Abbiamo purtroppo assistito ad un acceso scontro all’interno di una Avvocatura confusa, in preda ad una giusta preoccupazione per il suo domani, ma senza che Le siano state offerte delle soluzioni alternative all’attuale crisi, che è invece stata enfatizzata e anche strumentalizzata per posizioni di potere.

Non è stato dato alcuno spazio ad interventi dei coordinatori dei Gruppi di lavoro che avevano elaborato i documenti precongressuali, che erano pure stati inviati a tutti gli Ordini con la finalità di costituire la base di un approfondito dibattito in sede congressuale. Documenti dai quali poteva scaturire un dibattito serio e sereno che avrebbe certamente portato ad elaborare mozioni ben più approfondite e specifiche di quelle che sono state poste in votazione.

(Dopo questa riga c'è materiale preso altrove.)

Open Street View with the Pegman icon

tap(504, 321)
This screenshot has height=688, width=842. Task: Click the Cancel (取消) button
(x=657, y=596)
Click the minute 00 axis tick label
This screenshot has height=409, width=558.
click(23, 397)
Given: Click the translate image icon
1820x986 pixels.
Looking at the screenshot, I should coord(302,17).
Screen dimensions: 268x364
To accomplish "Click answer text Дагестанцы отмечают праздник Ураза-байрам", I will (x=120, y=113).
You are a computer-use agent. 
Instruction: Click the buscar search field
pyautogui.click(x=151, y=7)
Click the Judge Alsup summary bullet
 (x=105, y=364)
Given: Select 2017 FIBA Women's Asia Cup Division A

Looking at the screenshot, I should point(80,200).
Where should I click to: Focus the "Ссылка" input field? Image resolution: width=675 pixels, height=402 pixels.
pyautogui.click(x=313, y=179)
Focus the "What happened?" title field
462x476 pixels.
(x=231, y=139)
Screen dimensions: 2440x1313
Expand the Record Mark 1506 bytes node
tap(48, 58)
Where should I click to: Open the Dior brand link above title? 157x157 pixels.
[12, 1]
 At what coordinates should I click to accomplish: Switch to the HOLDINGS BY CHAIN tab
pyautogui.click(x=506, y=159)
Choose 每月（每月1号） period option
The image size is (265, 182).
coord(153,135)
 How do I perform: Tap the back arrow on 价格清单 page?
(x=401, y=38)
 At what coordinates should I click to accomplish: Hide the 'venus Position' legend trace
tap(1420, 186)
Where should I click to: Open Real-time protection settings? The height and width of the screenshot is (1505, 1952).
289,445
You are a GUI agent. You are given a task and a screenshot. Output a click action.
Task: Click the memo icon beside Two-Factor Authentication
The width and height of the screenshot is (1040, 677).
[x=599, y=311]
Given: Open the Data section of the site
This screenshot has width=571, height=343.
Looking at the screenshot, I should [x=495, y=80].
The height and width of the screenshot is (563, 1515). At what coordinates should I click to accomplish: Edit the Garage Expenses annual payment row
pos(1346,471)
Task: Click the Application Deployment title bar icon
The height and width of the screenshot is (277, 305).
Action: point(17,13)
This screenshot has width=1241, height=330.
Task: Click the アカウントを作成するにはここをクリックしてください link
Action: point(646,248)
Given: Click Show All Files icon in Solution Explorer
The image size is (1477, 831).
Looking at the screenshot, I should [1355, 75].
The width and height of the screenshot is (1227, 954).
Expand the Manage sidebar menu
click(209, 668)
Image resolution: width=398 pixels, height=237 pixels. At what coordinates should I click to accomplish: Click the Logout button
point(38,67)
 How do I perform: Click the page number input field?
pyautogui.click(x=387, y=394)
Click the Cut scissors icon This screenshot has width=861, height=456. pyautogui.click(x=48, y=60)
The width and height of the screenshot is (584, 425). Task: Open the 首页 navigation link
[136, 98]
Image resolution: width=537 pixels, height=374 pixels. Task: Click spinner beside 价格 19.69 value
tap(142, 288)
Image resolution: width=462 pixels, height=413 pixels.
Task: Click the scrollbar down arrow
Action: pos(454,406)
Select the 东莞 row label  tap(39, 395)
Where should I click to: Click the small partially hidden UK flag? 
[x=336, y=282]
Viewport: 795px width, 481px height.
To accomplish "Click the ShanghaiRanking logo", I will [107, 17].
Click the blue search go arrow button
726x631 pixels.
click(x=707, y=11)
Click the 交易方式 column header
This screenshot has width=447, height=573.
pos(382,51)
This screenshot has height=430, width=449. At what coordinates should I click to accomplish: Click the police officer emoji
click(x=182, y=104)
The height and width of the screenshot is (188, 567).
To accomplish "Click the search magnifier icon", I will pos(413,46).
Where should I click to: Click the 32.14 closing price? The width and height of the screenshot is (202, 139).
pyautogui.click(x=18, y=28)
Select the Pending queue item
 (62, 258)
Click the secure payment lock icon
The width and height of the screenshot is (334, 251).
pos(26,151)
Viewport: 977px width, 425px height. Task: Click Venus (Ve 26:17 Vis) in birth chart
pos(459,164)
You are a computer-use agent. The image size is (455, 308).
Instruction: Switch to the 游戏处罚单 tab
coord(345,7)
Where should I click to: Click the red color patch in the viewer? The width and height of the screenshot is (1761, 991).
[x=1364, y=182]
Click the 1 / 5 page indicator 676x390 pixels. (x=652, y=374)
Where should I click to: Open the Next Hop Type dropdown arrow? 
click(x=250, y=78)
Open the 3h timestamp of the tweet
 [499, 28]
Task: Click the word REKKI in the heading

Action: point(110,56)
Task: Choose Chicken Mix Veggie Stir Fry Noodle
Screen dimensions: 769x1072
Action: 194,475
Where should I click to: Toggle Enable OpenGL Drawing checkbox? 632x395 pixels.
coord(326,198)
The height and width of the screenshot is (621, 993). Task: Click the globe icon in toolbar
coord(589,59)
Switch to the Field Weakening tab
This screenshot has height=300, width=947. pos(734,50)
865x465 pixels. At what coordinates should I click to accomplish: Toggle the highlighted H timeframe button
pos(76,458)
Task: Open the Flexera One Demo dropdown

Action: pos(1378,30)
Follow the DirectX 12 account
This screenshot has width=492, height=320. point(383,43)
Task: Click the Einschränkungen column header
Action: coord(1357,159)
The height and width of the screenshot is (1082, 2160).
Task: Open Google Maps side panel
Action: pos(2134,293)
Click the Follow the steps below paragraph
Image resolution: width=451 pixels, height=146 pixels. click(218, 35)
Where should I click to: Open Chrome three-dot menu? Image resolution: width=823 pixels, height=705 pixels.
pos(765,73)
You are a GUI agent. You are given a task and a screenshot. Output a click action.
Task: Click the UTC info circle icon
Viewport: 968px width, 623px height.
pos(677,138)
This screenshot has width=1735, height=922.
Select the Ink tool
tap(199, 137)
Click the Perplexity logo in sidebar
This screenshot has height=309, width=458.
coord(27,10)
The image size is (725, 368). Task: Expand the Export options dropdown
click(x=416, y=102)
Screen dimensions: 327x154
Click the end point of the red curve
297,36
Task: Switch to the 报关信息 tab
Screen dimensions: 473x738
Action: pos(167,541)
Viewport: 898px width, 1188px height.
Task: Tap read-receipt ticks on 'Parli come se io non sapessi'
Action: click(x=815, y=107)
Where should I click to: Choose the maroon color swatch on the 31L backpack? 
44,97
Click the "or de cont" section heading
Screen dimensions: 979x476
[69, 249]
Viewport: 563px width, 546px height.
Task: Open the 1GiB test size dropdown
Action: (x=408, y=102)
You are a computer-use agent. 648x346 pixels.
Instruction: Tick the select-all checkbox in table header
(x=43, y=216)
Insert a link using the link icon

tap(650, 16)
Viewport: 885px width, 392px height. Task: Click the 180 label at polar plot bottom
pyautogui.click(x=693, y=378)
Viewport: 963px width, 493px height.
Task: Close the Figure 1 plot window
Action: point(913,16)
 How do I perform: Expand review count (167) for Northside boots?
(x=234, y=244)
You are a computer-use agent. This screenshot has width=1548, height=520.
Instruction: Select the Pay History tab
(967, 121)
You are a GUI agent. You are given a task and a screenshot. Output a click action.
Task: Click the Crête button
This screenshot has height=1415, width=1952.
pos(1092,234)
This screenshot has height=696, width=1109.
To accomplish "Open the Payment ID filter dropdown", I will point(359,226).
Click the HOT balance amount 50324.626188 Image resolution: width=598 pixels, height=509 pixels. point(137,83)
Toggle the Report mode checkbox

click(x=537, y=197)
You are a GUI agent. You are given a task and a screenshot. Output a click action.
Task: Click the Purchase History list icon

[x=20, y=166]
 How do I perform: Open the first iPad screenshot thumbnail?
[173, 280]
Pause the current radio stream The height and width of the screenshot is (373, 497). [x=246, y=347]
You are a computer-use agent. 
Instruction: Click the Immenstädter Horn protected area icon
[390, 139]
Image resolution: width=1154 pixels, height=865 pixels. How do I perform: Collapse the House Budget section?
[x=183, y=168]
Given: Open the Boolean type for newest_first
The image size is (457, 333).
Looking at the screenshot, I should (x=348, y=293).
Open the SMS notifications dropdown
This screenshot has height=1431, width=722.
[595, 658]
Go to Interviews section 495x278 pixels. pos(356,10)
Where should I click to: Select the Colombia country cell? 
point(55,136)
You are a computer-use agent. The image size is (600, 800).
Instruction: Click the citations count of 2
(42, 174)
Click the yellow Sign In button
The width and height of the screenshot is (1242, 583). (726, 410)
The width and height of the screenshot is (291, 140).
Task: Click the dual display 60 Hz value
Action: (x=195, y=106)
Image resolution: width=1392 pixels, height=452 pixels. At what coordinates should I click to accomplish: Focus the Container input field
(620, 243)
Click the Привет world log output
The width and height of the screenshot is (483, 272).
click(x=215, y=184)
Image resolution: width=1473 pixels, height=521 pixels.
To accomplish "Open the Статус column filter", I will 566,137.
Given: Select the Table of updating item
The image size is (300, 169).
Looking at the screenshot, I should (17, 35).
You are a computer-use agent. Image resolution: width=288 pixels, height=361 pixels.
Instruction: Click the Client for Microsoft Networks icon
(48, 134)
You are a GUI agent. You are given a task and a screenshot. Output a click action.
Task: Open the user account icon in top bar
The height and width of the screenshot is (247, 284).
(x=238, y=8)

L’AIAF ha anche protestato per la gravissima modifica apportata alla mozione che aveva presentato al Congresso, e che era stata approvata dalla Commissione mozioni. Il testo raffazzonato che è stato presentato all’Assemblea e che è stato poi inserito nella cosiddetta mozione sulla giustizia civile chiede infatti, genericamente, l’istituzione di “giudici specializzati che sappiano affrontare i molteplici aspetti connessi alle vertenze”, snaturando quella che è da sempre una richiesta della nostra Associazione, certamente condivisa dalla stragrande maggioranza dell’Avvocatura, di vedere istituite le sezioni specializzate presso ogni tribunale ordinario sede di circondario, con la composizione di soli giudici togati (senza giudici onorari, che presso il TM sono attualmente scelti tra assistenti sociali, psicologi, etc.) che ricevano una formazione specialistica in materia, e siano competenti per tutte le materie relative al diritto di famiglia, minorile e delle persone.

La stessa confusione – per non usare ben altri termini, che sarebbero certo più appropriati a quanto abbiamo assistito – è stata ingenerata sulla questione della “specializzazione” e del regolamento del CNF, tanto da giungere in pochi minuti all’approvazione da parte del Congresso di due mozioni diametralmente opposte.

Tutte le decisioni assunte dal Congresso, comprese quelle relative all’accreditamento di altre due associazioni nel nostro stesso ambito, sono state connotate da mancanza di chiarezza e voluta strumentalizzazione a soli fini di posizioni di potere, senza valutarne le conseguenze.

Alla luce di quanto avvenuto non possiamo che rilevare che l’Organismo Unitario non ha saputo raccogliere le reali istanze dell’Avvocatura, e anziché agevolare l’unione dell’Avvocatura ha dato spazio a divisioni e contrapposizioni.

Riteniamo quindi che sia necessario un nuovo percorso che l’Avvocatura italiana deve oggi avviare, fondato non sulla contrapposizione ma sulla progettualità.